— begin —

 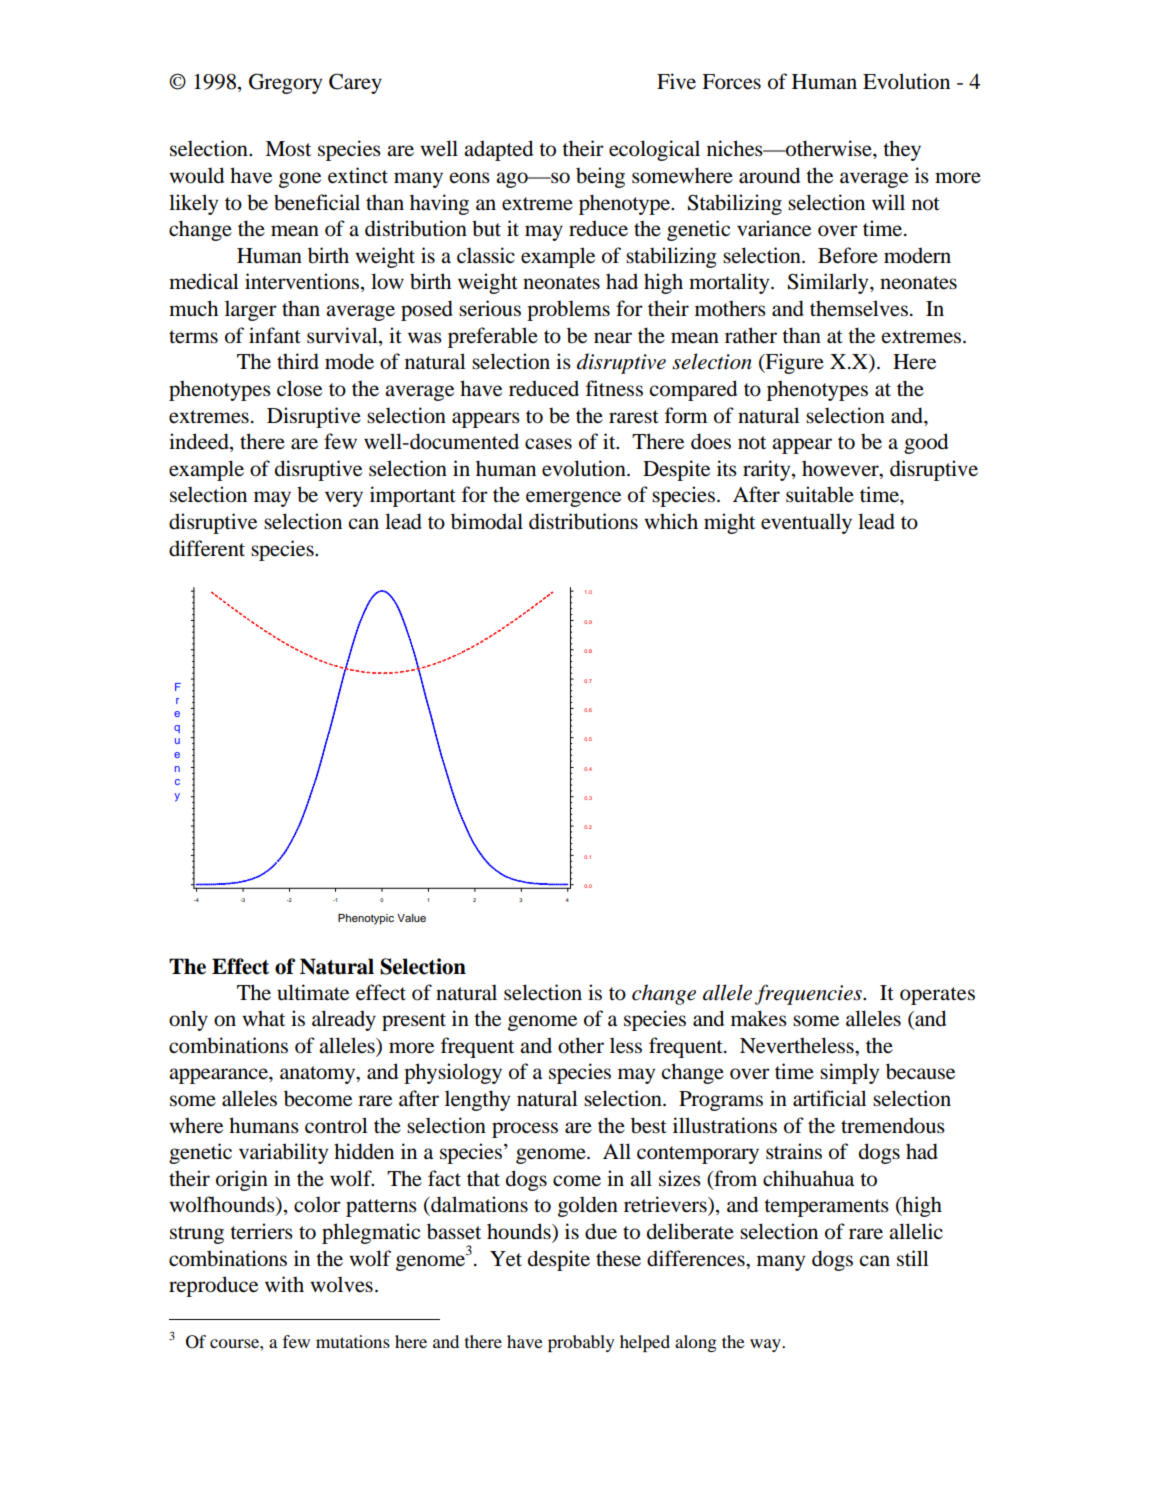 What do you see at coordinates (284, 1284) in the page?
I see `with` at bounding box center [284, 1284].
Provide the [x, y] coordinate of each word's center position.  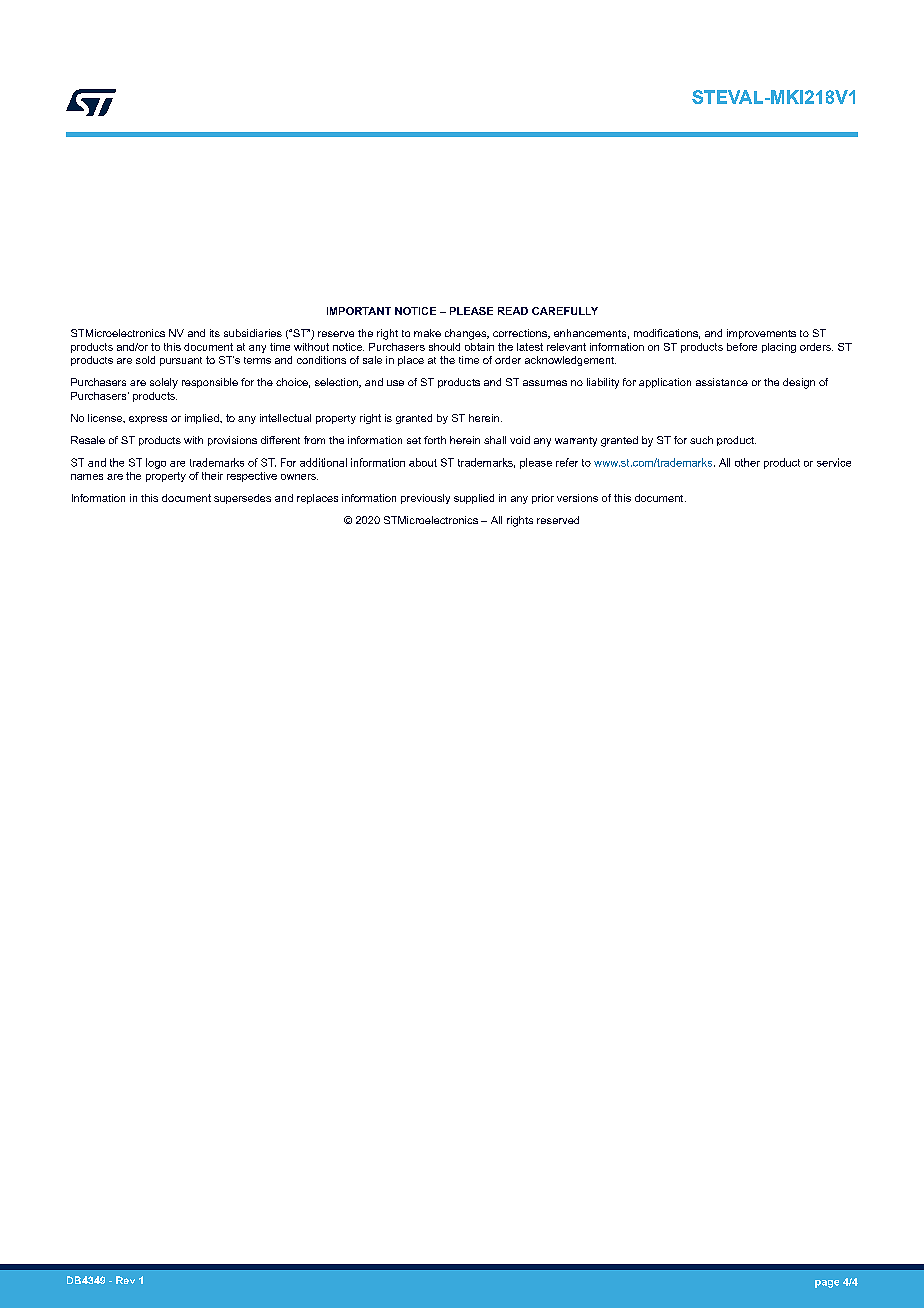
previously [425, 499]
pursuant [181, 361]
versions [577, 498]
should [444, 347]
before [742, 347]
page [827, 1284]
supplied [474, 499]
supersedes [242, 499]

— end —
— begin —

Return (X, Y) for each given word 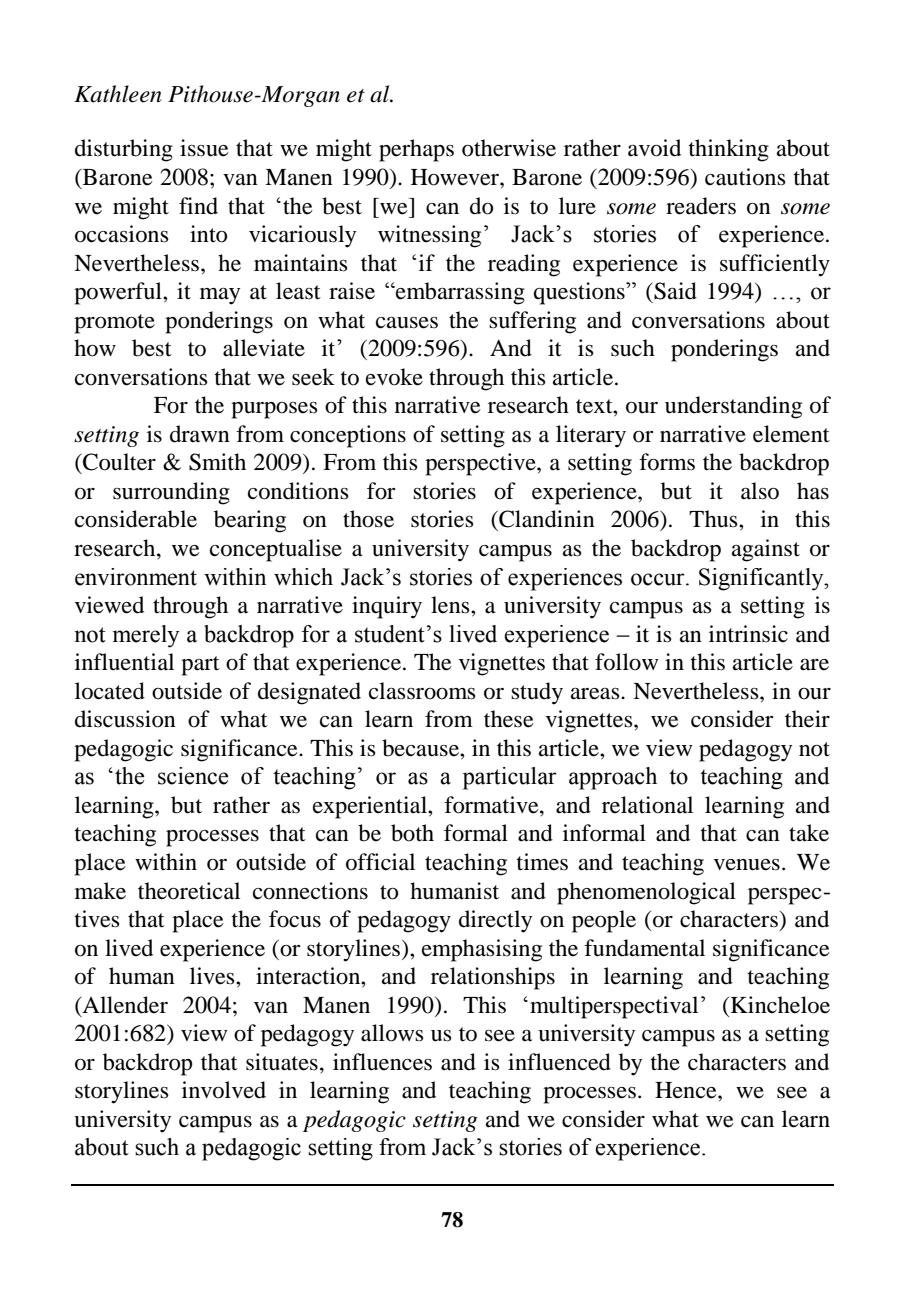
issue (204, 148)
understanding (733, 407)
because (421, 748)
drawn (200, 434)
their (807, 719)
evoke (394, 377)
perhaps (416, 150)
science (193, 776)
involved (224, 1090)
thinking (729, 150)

— end —

Brief: Convert the material from the line containing "understanding (733, 407)" through the line containing "thinking (729, 150)", inclusive, into a JSON list of strings with one string per line, omitting blank lines.

Solution to the problem:
[
  "understanding (733, 407)",
  "because (421, 748)",
  "drawn (200, 434)",
  "their (807, 719)",
  "evoke (394, 377)",
  "perhaps (416, 150)",
  "science (193, 776)",
  "involved (224, 1090)",
  "thinking (729, 150)"
]